### Problem to solve
List each line below that contains the word "Miền".

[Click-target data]
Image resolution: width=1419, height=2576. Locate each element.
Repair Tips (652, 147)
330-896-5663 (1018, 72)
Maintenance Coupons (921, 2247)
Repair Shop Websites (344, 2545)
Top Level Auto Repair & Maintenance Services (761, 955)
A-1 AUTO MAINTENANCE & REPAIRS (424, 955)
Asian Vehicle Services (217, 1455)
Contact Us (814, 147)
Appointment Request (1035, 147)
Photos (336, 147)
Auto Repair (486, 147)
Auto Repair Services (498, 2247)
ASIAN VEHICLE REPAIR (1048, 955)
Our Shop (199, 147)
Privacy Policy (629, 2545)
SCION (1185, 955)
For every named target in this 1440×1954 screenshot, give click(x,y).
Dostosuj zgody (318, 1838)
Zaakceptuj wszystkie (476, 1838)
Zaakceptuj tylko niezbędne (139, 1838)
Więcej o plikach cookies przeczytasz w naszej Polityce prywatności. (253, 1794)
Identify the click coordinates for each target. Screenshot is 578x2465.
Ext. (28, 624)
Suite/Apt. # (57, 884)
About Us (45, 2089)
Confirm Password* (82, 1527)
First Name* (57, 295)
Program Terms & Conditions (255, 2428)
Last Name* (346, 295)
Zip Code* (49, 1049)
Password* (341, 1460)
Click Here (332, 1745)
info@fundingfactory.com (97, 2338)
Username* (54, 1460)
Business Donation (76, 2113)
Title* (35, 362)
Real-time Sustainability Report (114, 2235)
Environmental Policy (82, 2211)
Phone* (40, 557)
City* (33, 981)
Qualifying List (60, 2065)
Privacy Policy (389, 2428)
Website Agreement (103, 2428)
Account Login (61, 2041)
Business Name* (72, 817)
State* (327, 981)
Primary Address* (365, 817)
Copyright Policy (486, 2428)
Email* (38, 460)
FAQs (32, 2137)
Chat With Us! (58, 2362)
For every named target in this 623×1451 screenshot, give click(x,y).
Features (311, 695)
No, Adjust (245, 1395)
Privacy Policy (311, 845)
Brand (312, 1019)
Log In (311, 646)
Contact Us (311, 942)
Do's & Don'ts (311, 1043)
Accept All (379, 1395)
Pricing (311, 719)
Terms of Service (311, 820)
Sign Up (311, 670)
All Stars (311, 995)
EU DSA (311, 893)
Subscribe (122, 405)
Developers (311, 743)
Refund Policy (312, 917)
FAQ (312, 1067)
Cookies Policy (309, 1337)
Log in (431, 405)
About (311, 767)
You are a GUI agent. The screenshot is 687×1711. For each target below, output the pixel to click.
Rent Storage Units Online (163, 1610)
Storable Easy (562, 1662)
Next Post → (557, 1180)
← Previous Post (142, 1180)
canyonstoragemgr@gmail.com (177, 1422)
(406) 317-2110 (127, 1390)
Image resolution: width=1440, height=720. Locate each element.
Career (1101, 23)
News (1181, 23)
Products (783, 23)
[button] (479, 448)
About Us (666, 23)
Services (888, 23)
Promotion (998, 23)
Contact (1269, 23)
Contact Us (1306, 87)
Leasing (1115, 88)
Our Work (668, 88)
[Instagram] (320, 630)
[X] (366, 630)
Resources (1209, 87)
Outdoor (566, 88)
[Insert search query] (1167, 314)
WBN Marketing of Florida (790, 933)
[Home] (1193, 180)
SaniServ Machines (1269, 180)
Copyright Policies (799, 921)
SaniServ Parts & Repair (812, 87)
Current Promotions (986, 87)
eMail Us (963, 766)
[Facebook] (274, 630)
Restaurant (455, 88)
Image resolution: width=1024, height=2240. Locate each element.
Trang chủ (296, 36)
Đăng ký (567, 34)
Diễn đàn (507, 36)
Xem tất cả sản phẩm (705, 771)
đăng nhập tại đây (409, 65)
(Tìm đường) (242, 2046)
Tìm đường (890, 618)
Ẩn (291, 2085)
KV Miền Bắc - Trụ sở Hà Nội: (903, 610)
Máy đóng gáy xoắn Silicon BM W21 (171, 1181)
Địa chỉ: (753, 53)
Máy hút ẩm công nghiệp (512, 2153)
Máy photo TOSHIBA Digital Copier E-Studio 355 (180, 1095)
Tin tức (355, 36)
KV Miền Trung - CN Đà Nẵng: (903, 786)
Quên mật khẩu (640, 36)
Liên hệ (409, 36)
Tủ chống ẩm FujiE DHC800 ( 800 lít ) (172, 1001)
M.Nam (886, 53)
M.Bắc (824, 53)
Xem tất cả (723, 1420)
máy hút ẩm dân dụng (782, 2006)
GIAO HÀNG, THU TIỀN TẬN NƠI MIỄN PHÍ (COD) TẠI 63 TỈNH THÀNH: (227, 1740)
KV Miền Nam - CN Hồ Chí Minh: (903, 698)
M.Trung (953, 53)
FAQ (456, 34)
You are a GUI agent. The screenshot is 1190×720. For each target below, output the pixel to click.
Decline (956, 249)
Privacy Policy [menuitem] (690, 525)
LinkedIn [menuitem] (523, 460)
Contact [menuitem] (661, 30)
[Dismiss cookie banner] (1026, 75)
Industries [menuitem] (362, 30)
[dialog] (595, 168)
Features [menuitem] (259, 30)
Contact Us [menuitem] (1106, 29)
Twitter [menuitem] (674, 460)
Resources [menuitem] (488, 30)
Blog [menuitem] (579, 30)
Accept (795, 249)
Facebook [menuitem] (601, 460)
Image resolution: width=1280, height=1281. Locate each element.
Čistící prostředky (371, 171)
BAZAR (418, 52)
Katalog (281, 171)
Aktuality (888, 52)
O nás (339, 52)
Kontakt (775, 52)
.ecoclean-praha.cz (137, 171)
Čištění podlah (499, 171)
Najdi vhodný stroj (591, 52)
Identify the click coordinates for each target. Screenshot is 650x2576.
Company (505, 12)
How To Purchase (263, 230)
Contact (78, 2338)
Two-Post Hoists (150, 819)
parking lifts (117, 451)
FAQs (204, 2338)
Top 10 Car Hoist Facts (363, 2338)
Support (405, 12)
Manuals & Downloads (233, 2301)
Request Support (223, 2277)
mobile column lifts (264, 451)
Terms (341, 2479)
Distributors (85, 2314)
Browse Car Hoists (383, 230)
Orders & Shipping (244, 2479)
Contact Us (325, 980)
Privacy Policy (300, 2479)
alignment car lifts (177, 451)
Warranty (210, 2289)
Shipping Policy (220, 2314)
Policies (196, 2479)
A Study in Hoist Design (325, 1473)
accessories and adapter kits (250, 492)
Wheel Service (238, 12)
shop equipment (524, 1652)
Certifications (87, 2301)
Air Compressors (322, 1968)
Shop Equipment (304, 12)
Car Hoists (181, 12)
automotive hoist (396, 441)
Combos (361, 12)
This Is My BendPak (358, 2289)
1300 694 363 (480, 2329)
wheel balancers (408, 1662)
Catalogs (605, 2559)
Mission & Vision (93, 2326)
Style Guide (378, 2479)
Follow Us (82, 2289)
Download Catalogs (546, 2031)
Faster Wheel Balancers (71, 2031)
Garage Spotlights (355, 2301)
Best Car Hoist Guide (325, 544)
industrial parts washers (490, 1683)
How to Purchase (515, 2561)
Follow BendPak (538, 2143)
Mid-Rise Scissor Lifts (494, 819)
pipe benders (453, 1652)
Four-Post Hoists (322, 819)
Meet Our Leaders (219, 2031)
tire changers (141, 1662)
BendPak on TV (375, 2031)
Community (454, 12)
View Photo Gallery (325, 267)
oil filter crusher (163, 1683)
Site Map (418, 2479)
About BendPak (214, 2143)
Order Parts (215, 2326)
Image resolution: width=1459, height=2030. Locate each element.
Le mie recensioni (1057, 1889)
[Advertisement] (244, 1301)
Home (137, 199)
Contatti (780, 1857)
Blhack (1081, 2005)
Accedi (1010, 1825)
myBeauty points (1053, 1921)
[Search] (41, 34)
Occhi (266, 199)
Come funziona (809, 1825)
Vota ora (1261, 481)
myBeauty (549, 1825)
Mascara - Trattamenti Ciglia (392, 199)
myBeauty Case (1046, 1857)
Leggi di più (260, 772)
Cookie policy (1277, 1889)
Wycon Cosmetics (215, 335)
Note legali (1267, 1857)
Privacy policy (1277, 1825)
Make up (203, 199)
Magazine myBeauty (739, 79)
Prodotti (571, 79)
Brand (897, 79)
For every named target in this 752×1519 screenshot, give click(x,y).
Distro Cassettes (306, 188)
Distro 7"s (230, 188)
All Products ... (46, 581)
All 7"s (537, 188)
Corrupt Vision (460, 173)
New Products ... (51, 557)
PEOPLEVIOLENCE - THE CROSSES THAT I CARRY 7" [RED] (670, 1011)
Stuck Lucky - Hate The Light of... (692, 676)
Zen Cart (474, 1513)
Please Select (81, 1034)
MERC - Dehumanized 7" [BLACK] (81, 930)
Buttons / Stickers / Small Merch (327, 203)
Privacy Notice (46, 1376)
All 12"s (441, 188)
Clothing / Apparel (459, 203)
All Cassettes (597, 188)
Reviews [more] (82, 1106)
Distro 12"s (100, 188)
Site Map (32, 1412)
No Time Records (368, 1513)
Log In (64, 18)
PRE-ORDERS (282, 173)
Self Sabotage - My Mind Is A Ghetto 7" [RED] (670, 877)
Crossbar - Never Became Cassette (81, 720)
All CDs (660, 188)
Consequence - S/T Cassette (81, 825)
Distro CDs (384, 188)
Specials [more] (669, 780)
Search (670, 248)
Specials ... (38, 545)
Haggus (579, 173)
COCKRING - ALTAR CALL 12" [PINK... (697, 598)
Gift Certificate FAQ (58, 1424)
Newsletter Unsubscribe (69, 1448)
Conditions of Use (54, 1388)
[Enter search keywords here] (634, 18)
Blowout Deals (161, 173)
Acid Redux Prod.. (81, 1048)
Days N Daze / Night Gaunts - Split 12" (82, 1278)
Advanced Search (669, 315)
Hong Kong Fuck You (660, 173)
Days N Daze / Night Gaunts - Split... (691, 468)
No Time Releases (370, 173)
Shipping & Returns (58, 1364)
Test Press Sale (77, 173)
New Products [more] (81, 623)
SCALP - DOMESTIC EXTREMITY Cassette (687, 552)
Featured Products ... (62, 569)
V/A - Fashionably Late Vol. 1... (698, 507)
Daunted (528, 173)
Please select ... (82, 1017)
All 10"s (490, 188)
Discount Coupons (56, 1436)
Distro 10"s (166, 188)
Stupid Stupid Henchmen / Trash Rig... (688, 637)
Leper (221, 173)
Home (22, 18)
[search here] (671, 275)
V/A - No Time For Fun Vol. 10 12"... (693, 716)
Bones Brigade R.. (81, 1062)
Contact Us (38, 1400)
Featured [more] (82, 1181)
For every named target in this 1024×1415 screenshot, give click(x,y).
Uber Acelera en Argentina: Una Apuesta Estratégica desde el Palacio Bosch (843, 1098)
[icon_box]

### The response
KV Miền Bắc - Trụ sở Hà Nội: (903, 610)
KV Miền Trung - CN Đà Nẵng: (903, 786)
KV Miền Nam - CN Hồ Chí Minh: (903, 698)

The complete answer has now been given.